Para entender a cena, volte comigo: em 1894, na presidência de Floriano Peixoto, o Senado também rejeitou cinco indicações. À época, o gesto foi um sinal de que o Legislativo queria afirmar limites frente ao Executivo.
A República nascente vivia disputas de poder e o Senado, ao vetar nomes, mostrava que não aceitaria nomeações automáticas. Há uma linha direta entre aquele gesto e o que vimos hoje: instituições testando seus papéis.
Hoje, Jorge Messias era indicação do presidente Lula. A votação expôs preocupações sobre critérios, transparência e representatividade.
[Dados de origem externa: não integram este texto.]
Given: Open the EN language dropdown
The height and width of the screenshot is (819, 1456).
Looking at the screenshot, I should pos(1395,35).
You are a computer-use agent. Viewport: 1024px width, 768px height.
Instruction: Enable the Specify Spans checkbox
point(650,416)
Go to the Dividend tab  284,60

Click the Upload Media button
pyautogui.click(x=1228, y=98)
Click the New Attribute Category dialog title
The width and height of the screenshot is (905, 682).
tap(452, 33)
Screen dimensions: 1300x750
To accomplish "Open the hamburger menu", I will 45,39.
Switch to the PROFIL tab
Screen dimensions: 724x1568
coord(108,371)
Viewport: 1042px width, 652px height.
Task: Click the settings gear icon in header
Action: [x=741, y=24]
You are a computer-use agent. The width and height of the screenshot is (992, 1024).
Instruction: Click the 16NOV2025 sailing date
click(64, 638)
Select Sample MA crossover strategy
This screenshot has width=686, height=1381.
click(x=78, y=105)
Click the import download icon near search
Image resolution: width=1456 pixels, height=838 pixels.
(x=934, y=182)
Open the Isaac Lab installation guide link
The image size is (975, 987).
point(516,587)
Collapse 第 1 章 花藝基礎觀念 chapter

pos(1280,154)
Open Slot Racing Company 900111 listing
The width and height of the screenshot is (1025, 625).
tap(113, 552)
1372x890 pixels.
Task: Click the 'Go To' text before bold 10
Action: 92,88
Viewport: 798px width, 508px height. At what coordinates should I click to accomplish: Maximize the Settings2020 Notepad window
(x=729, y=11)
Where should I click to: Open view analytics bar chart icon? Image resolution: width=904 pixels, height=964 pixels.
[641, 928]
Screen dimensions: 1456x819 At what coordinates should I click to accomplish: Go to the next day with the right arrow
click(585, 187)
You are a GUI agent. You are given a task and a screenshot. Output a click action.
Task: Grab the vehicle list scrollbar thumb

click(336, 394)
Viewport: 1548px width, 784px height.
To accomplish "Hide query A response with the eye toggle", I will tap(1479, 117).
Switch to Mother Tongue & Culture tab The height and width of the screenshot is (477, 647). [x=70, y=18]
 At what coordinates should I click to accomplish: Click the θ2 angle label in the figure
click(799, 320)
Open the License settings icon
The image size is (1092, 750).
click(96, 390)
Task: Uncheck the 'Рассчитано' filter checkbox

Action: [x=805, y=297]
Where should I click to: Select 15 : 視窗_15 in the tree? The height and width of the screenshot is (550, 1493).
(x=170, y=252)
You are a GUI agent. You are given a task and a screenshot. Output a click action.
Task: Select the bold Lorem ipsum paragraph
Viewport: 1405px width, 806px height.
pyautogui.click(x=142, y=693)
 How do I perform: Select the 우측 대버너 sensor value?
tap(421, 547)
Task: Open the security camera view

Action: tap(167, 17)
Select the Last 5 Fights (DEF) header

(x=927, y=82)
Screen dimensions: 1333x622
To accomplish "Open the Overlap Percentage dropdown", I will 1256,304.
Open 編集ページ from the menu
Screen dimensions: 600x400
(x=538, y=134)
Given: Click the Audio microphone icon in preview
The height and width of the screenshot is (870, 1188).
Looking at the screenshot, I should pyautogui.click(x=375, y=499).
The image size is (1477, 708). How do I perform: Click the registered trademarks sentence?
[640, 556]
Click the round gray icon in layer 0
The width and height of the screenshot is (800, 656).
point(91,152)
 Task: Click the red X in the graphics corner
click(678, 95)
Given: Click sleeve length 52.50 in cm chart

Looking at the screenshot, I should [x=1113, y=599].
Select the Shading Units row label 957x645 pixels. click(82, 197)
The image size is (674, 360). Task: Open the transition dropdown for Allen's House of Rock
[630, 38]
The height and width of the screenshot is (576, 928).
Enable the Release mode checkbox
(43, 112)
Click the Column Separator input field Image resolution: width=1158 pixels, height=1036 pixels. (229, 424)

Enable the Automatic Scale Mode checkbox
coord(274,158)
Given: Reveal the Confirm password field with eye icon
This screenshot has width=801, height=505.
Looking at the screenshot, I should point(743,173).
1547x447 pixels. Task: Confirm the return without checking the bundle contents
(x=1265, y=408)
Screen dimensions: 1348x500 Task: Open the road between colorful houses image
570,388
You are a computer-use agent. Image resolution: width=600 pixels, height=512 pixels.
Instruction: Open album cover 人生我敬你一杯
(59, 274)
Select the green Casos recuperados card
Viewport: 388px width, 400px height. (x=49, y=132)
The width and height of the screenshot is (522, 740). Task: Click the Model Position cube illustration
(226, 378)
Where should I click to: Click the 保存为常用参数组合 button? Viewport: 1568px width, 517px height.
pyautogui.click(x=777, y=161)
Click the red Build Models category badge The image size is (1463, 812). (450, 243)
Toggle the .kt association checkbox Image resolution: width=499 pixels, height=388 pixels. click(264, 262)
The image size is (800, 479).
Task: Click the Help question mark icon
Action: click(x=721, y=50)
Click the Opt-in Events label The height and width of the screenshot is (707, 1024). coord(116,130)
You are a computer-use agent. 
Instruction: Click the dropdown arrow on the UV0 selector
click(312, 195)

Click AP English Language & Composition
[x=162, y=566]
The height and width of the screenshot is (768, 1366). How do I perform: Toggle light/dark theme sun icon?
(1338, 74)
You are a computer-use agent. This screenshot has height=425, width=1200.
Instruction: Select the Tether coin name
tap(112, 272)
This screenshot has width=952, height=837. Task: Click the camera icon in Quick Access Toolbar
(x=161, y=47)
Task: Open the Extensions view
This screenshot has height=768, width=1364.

O Senado não rejeitou só uma pessoa — cobrou clareza no processo de escolha.
As consequências são reais: o Executivo precisa negociar mais, o mapa do STF fica em aberto e a sociedade observa se a Justiça reflete diversidade e acesso. Pequenas vitórias institucionais podem fortalecer a confiança pública.
Que caminho seguir? Procedimentos com critérios públicos, audiências reais, prestação de contas e metas de diversidade. São medidas que reduzem concentração de poder e ampliam a legitimidade das cortes.
Do fim do século XIX ao século XXI, a história lembra: democracia é exercício contínuo. Uma cadeira no STF virou espelho — mostra fragilidades, revela mudanças e convida debate sobre transparência e justiça.